The task:
Update the text on anxiety and depression in children: begin at the words "Parents need to" and stop after "frequency or severity.", replacing "Red flags" with "Warning signs".
═══ Text segment
Signs of serious anxiety may include:
- Fear of being apart from parents (separation anxiety)
- Fear of being in public places, including school (social anxiety)
- Fear about the future and bad things happening (general anxiety)
- Bouts of sudden, intense fear accompanied by a pounding heart, trouble breathing, dizziness or excessive sweating (panic disorder)
Indicators of depression include:
- Feeling sad, hopeless or irritable much of the time
- Disinterest in doing fun things they used to enjoy
- Eating a lot more or a lot less than usual
- Sleeping a lot more or a lot less than normal
- Changes in energy levels, such as feeling tired, sluggishness, tense or restless a lot of the time
- Difficulty paying attention or concentrating
- Feeling worthless, useless or guilty
- Self-destructive or self-harming behaviors
Act on safety concerns
Handler says it’s important to take your child’s state of mind seriously and pay attention to them.
Even before the pandemic, nearly 20% of U.S. teens thought about suicide — with higher percentages among girls (24.1%), white non-Hispanic students (19.1%), students who reported having sex with persons of the same sex or with both sexes (54.2%), and students who identified as lesbian, gay or bisexual (46.8%), according to the CDC's 2019 Youth Risk Behavior Survey.
Parents need to seek emergency help if they have an immediate concern for their child’s safety. Red flags may include statements of wanting to be dead or self-harming — like cutting — that is new or has increased in frequency or severity.
══════
═══ Data shown
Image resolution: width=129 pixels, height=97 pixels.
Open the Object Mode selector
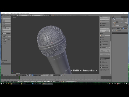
══════
Output:
Parents need to seek emergency help if they have an immediate concern for their child’s safety. Warning signs may include statements of wanting to be dead or self-harming — like cutting — that is new or has increased in frequency or severity.